Just listened to the latest Science of Ultra podcast that features Herman Pontzer, PhD and his study of metabolism which can be found in his new book “Burn.” Not read the book but, if I understand it correctly, the research indicates that while increased exercise increases metabolic rates, over time, metabolic rates revert to the mean such that the metabolic rates of an endurance athlete who exercises consistently are pretty much the same as a sedentary human. Interesting stuff. Seems to strike against the “work out more to burn more calories” conventional wisdom. Honestly, still trying to understand it, think through it critically, and sort out the implications. Anyone had a chance to sort through this?
I have seen similar research findings in a few other books, not really geared towards athletes - but rather more general regarding weight loss (the Obesity Code, Complete Guide to Fasting, Genius Foods, etc.).
The logic is sound. Our bodies are sophisticated and adapt pretty well. If we expose it to a stresser it will find a way, over time, to adapt to that stress.
So, in this example, caloric burn. It makes all the logical sense in the world that your body, indefinitely, can’t operate at a calorie deficit. If it did, eventually we would simply die. Eventually, the body will find a way to rectify the deficit. This is done through one of two ways - either eat more or burn less.
If we eat more then the deficit will be resolved through greater intake volume. More calories in excess of the deficit.
If we need to burn less…well, eventually the body (if we continue to run and exercise) will find a way to reduce the metabolic burn in non-exercise time. It will not allow ourselves to commit caloric suicide.
I think, if you step back and look at it from that perspective, it makes all the sense in the world. This is why long-term weight loss is so hard for most people to maintain…because your body, on the back-end, is either telling you to eat more (up intake) or burn less…
Thanks for sharing! I’m gonna check out the podcast tonight. When I first got into running, I got pretty lean effortlessly but overtime I’ve seemed to go back to a more comfortable weight despite being fitter than ever. Changes to diet and volume made little difference, so I’ve started to accept that it’s where my body wants to be. This may be why!
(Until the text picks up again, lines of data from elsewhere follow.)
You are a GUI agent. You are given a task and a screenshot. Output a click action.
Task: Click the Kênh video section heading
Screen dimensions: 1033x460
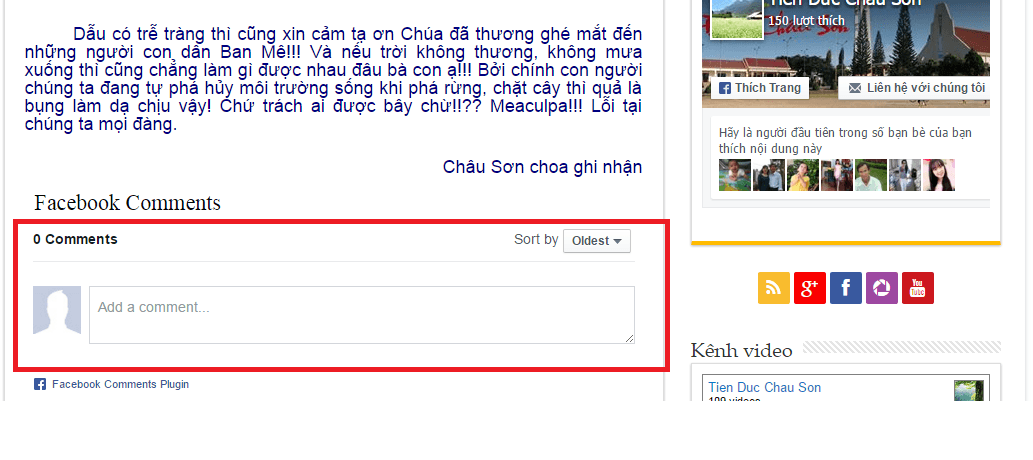click(x=741, y=351)
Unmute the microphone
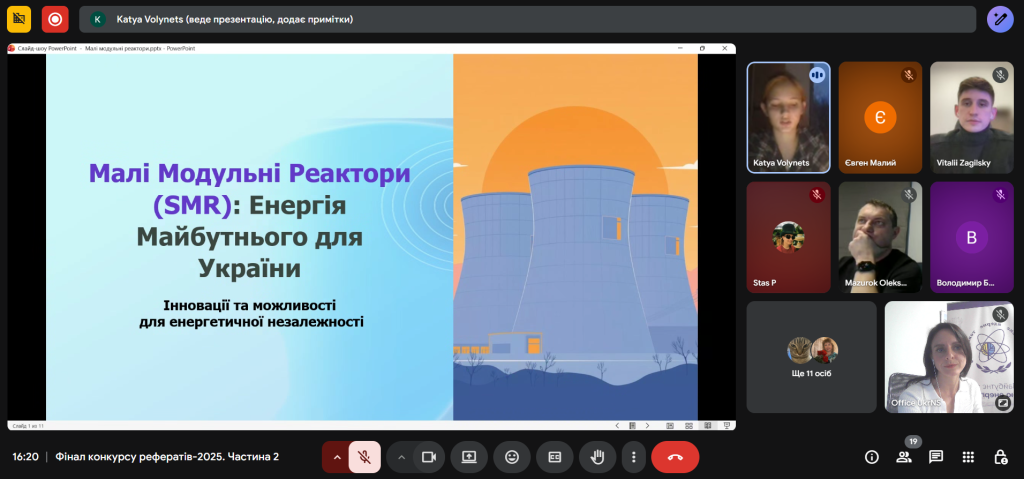The width and height of the screenshot is (1024, 479). pos(365,457)
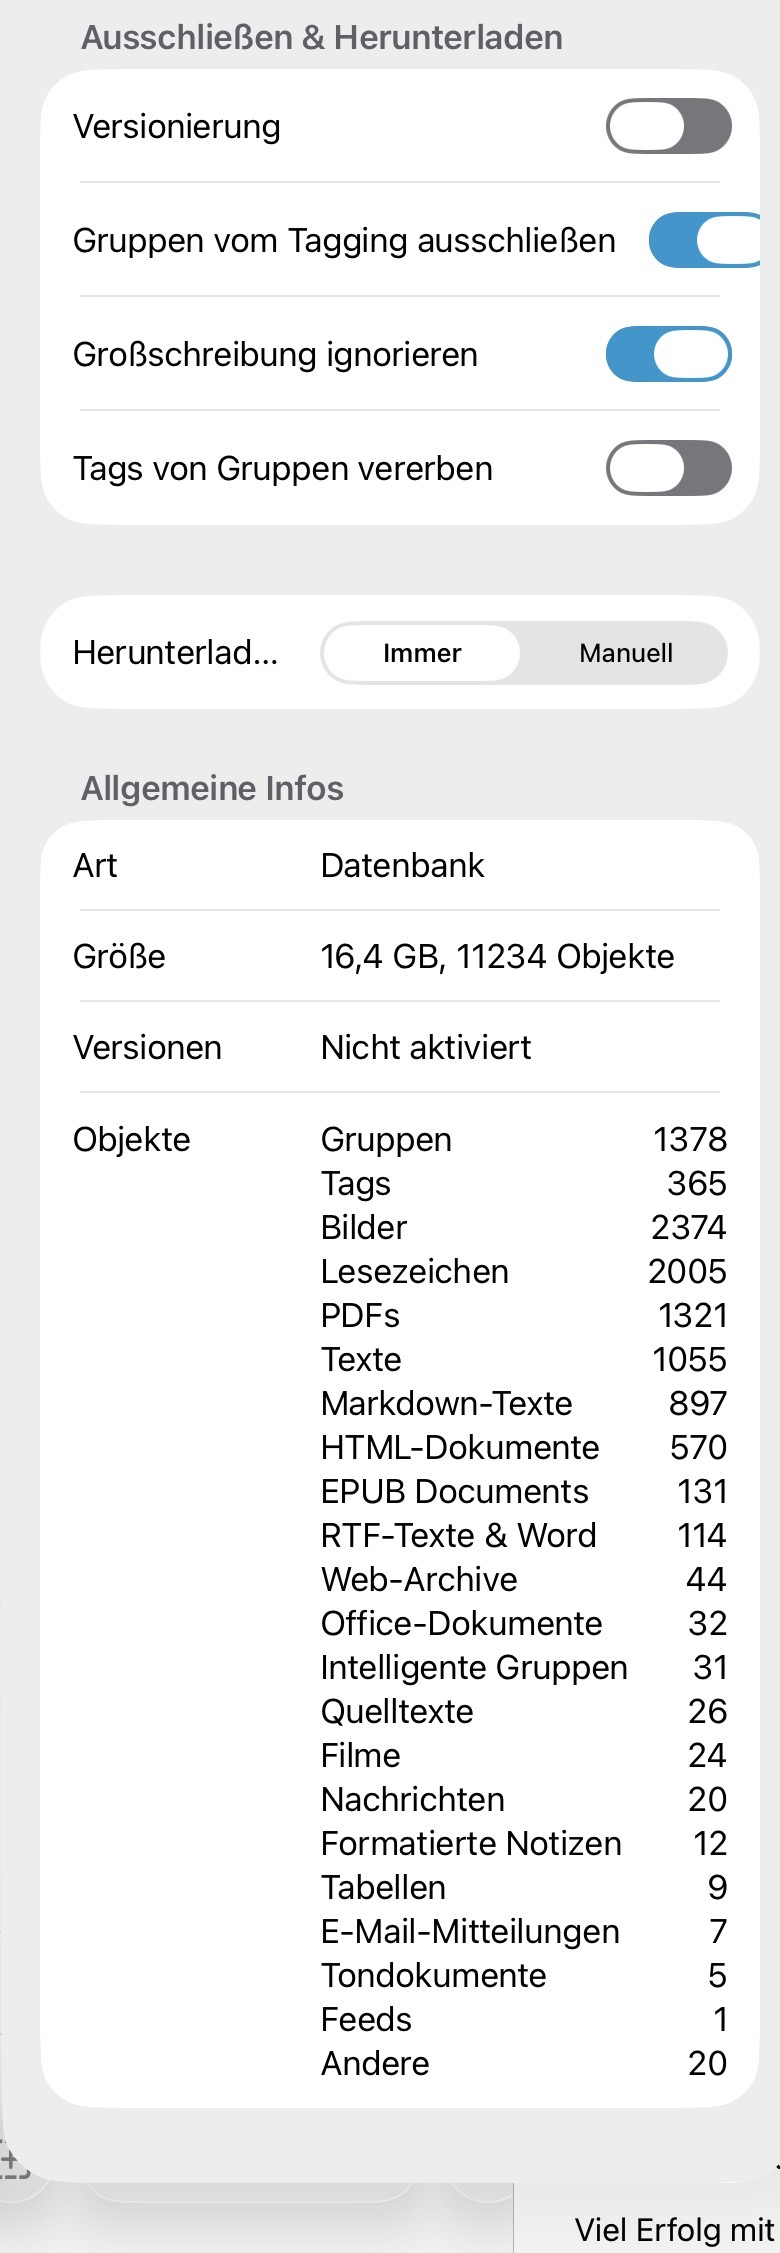This screenshot has height=2253, width=780.
Task: Click the truncated Herunterlad... label
Action: [x=175, y=653]
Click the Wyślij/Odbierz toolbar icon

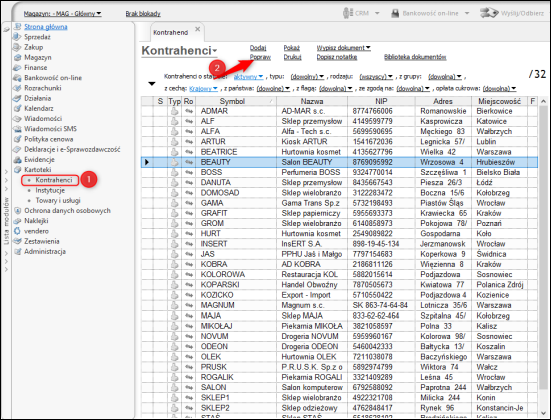[x=489, y=13]
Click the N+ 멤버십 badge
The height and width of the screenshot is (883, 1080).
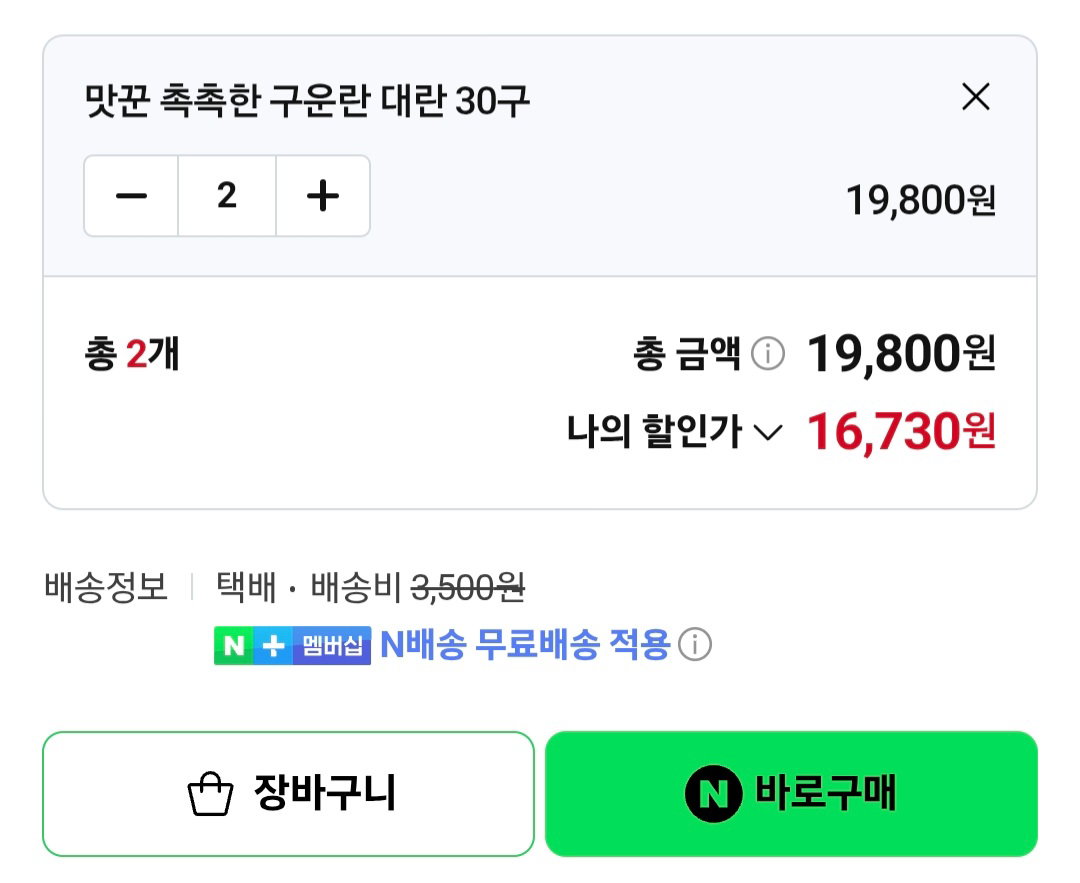pyautogui.click(x=292, y=645)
No, but I can offer some insight.
Endurance training generally does not increase metabolic rate once the adaptation window of prior training sessions has closed. ie… less than a week. If anything, for the same muscle mass, I’d expect endurance athletes to burn slightly less kcal daily than non-endurance athletes because endurance athletes have spent so much time improving economy of movement. So, the fact that they’re reporting that once training ceases, metabolic rate returns to that of non-exercise counterparts, is good news!
To the contrary, resistance training which causes muscle growth, does cause greater metabolic rate because muscle mass is high kcal expenditure per unit mass tissue in comparison to most other tissues. Ironically, substantial muscle growth technically makes a person less efficient (burns more kcal for same activity) and this goes for at rest or sedentary conditions too.
Primary determinants of daily kcal expenditure are body weight and body composition. Outside of those two considerations, all other things, individually, make very little difference in daily kcal expenditure, by comparison, to those to those two.
Since endurance training doesn’t tend to promote muscle growth beyond very initial stages in sedentary populations (where any activity would), once you’re “lean” (whatever that means) further body composition improvement by way of increased muscularity is not going to happen as it might if more resistance training is included in the training.
That’s not to say anything against endurance training, just that you shouldn’t expect it to increase metabolic rate over time.
Could it be that this is why we see such low heart rates sometimes in trained athletes? Maybe this is another way the body slows that metabolic burn.
FYI: primary reason for lower HR in trained athletes = greater blood volume and greater heart size and contractile strength, (and maybe greater heart relaxation ability), but not lower metabolic rate.
Just thought I’d provide an answer here in case you found it helpful.